Within the records, which lines hold the string "agent"? Report each one by copying it.

Records supplied below:

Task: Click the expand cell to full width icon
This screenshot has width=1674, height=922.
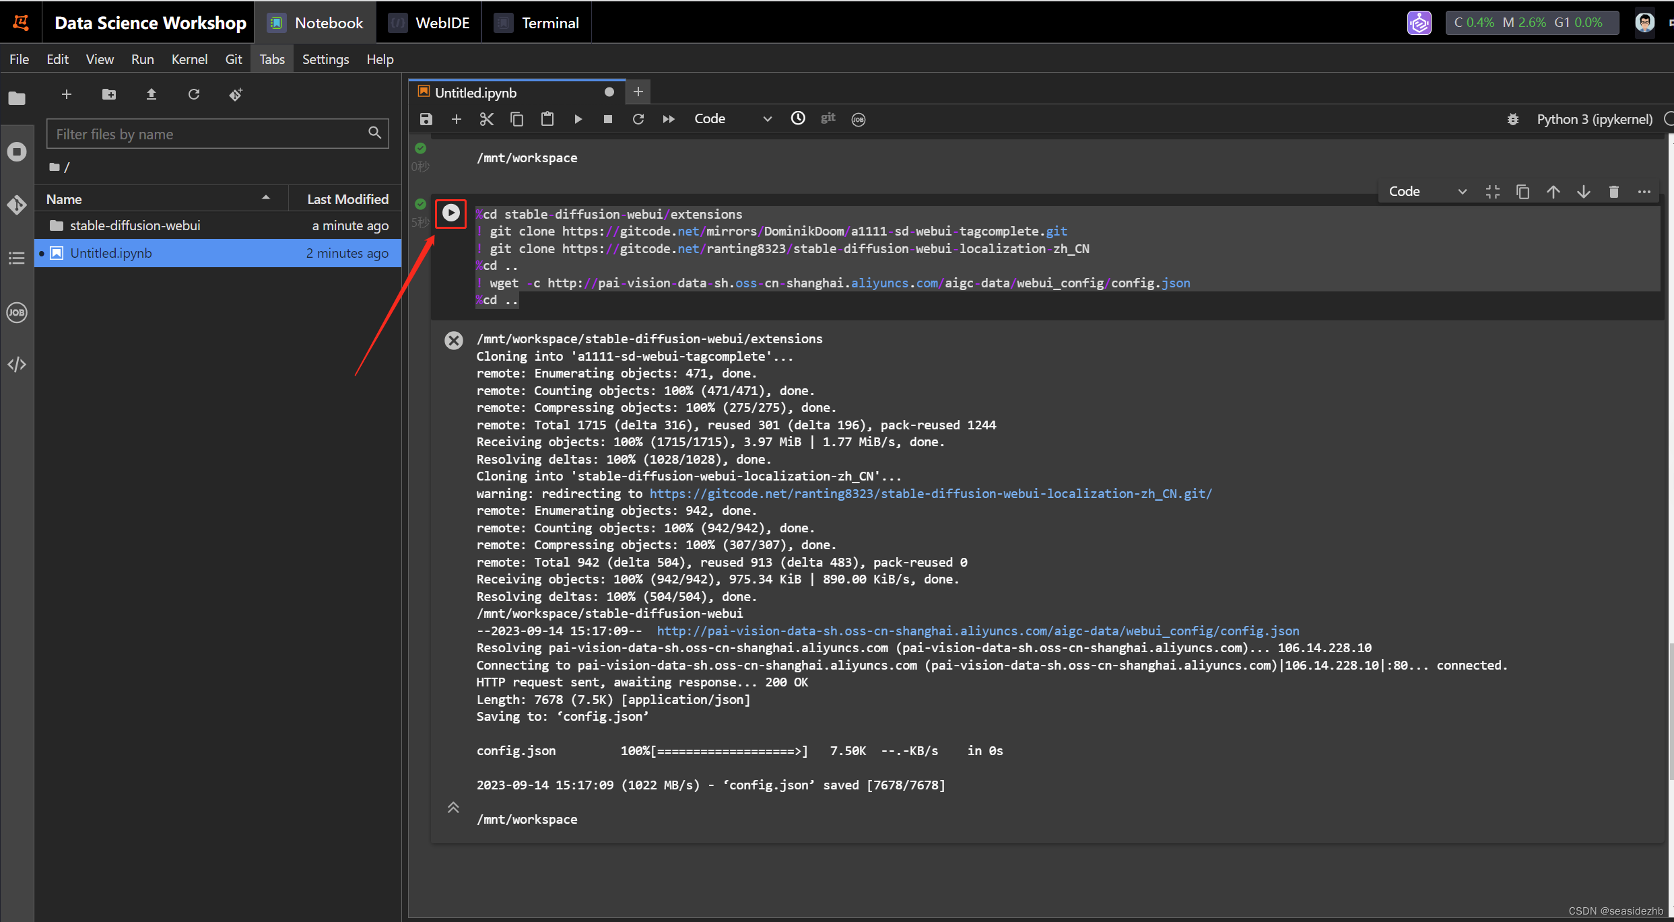Action: tap(1492, 190)
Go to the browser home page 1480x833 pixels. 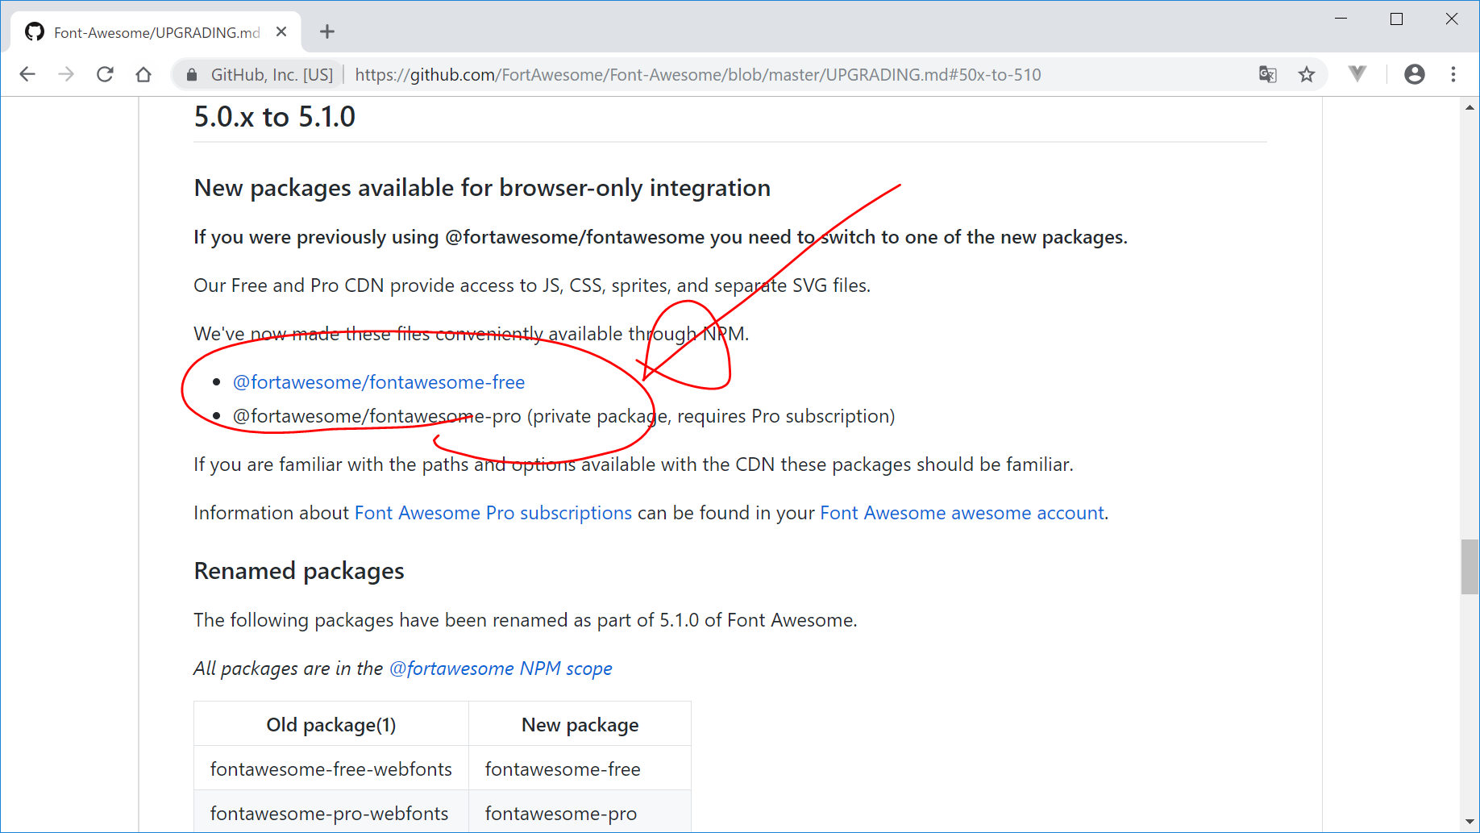click(x=143, y=74)
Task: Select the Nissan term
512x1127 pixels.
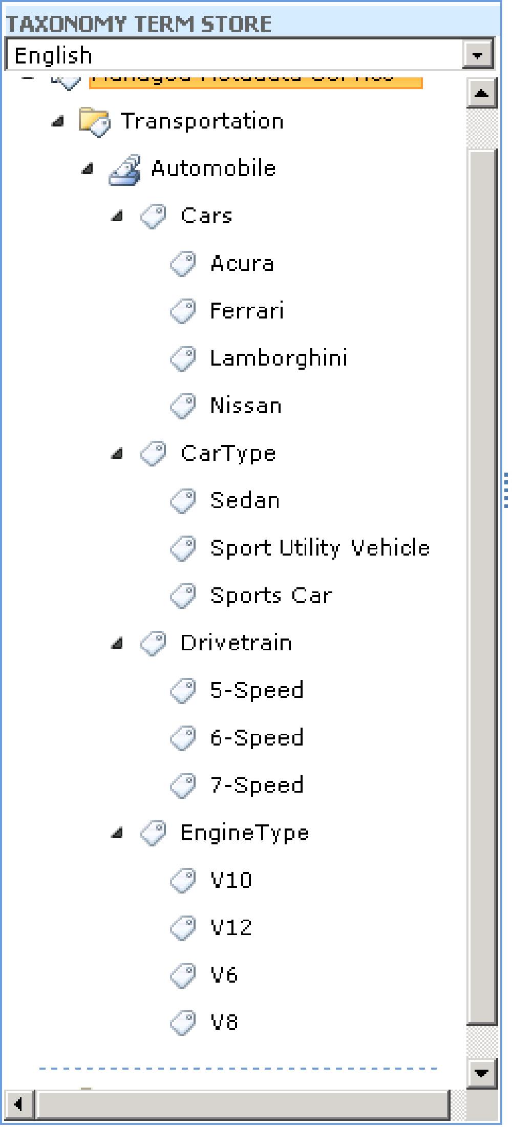Action: [x=246, y=406]
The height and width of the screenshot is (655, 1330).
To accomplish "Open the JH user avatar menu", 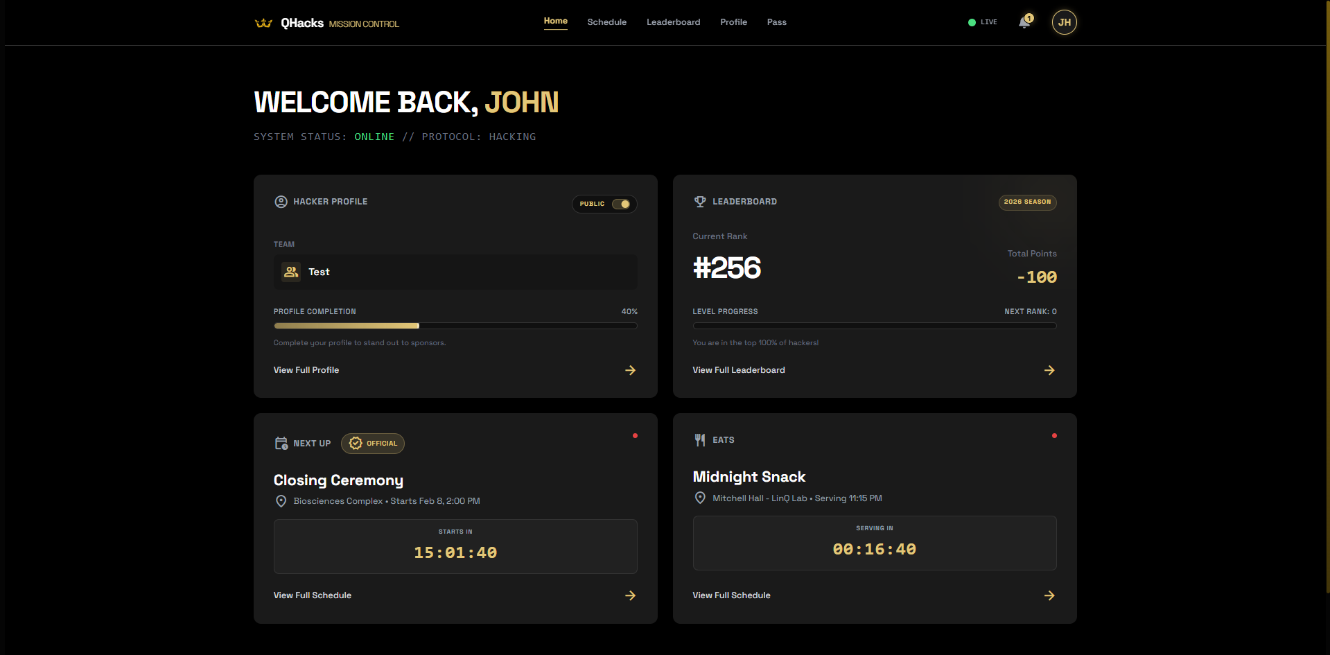I will click(1064, 22).
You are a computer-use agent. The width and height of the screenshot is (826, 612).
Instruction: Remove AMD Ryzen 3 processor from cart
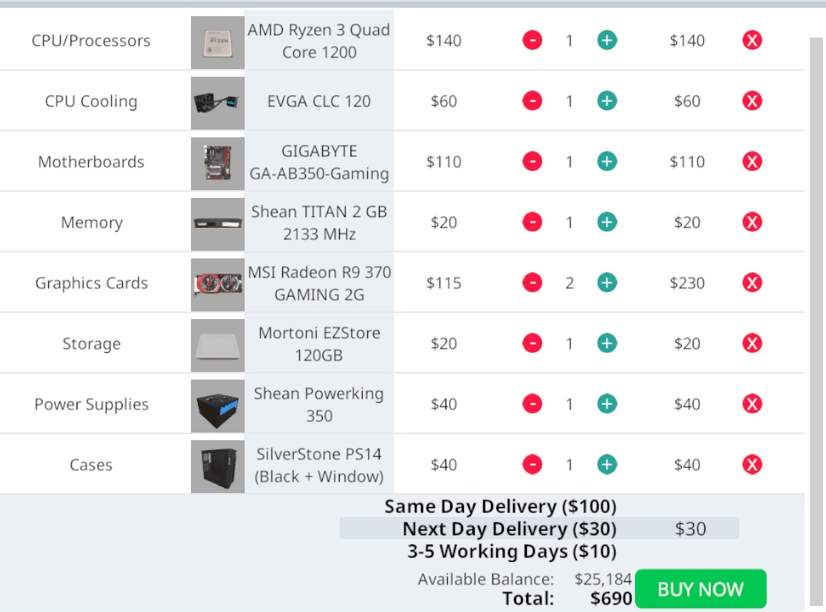click(x=752, y=40)
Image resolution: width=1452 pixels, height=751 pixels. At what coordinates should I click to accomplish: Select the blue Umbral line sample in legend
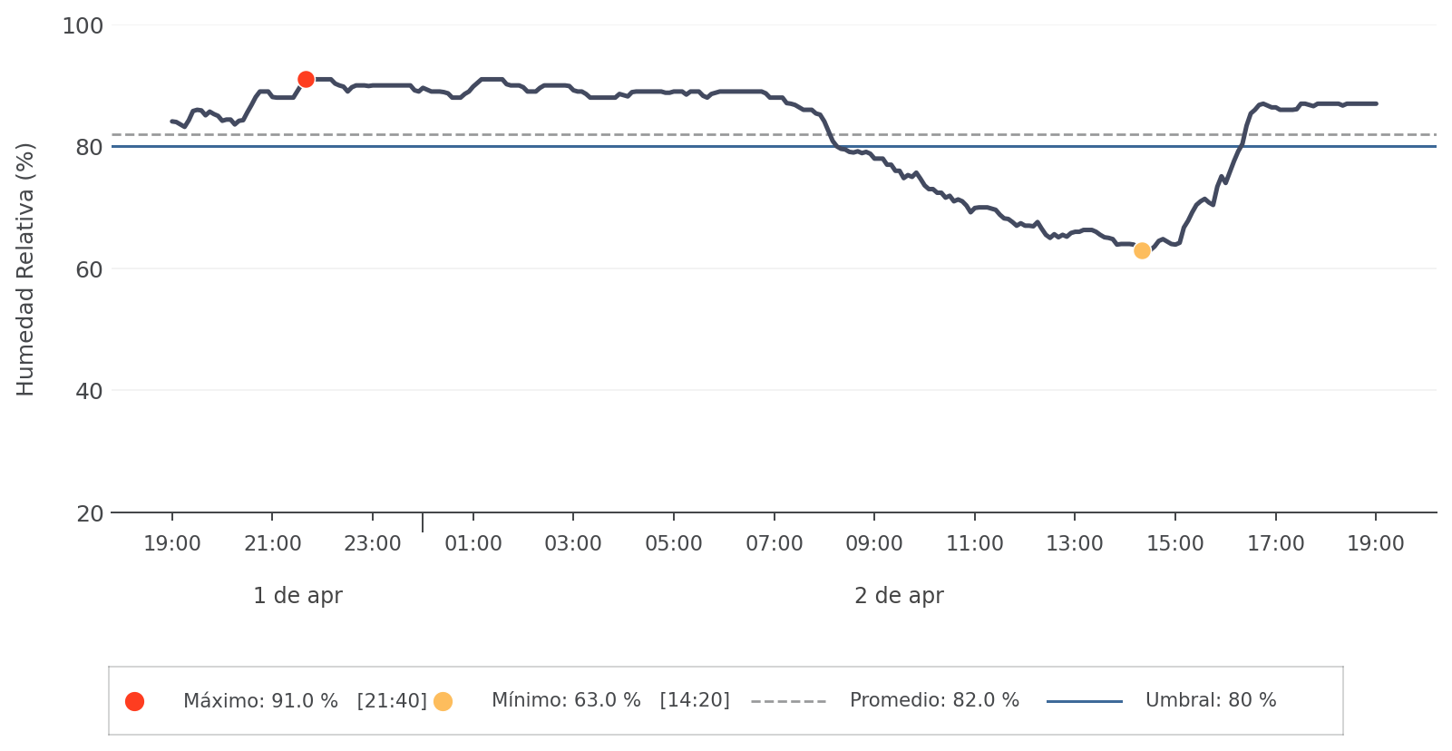coord(1084,701)
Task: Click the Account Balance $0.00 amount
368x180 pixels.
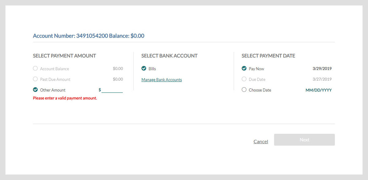Action: tap(118, 69)
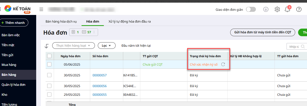Open Xử lý tự động hóa đơn đầu ra tab

point(130,21)
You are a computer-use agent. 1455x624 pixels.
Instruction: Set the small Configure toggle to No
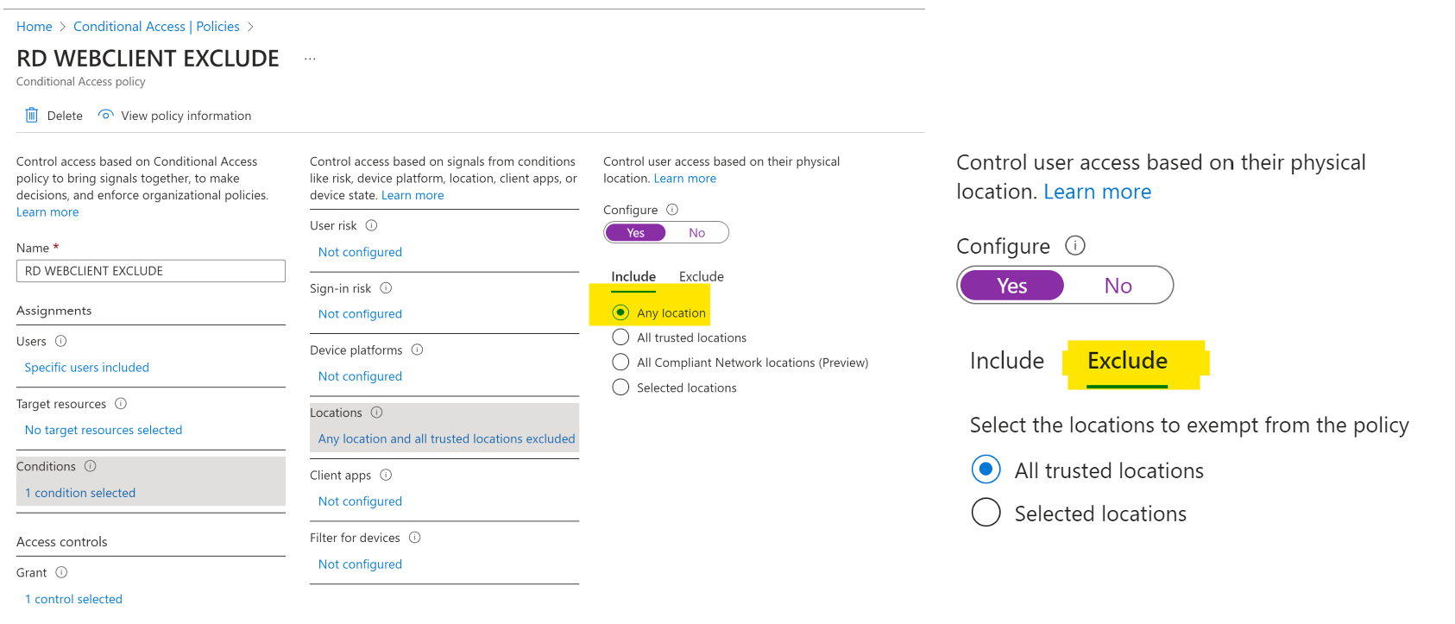point(696,233)
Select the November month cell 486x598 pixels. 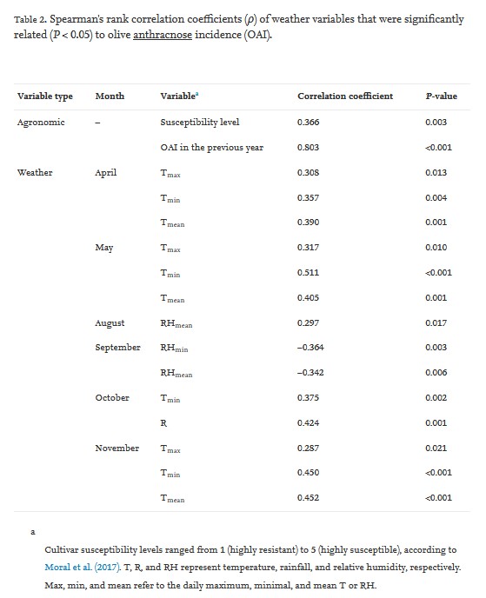pyautogui.click(x=117, y=449)
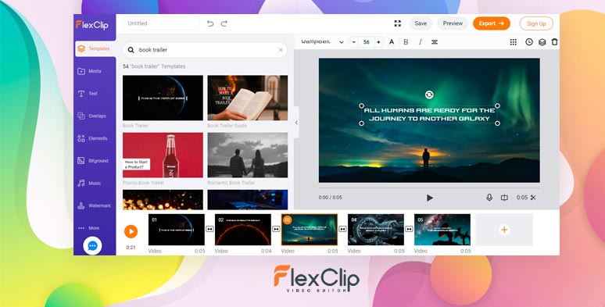
Task: Open fullscreen mode icon
Action: 397,23
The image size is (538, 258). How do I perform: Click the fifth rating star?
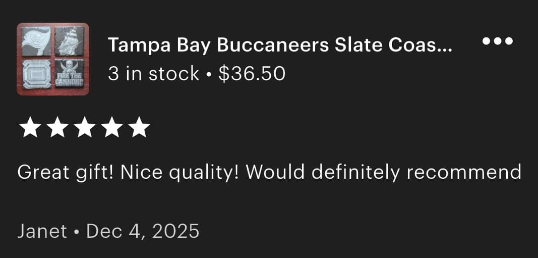coord(139,128)
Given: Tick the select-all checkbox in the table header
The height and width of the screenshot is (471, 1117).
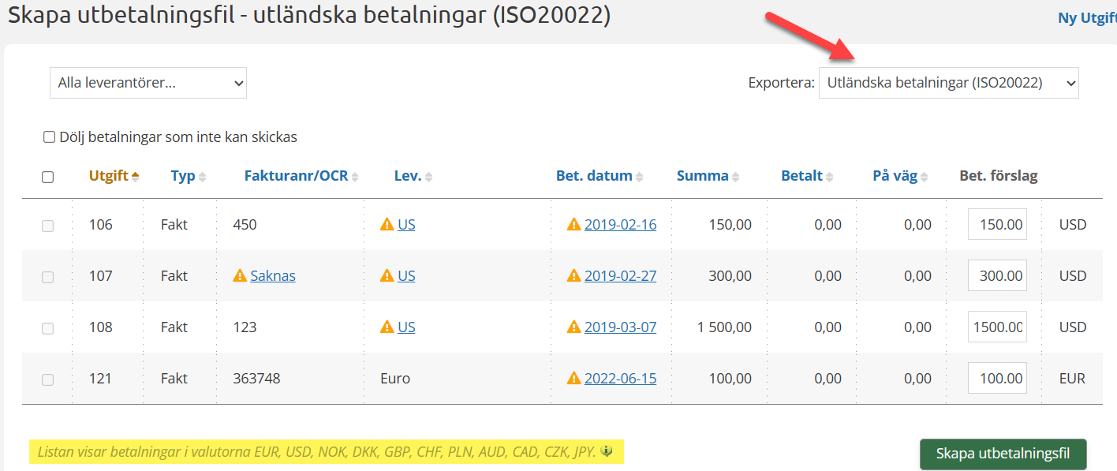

End of Records supplied.

Answer box:
You are a computer-use agent. The width and height of the screenshot is (826, 612).
You are a computer-use agent. 1455x624 pixels.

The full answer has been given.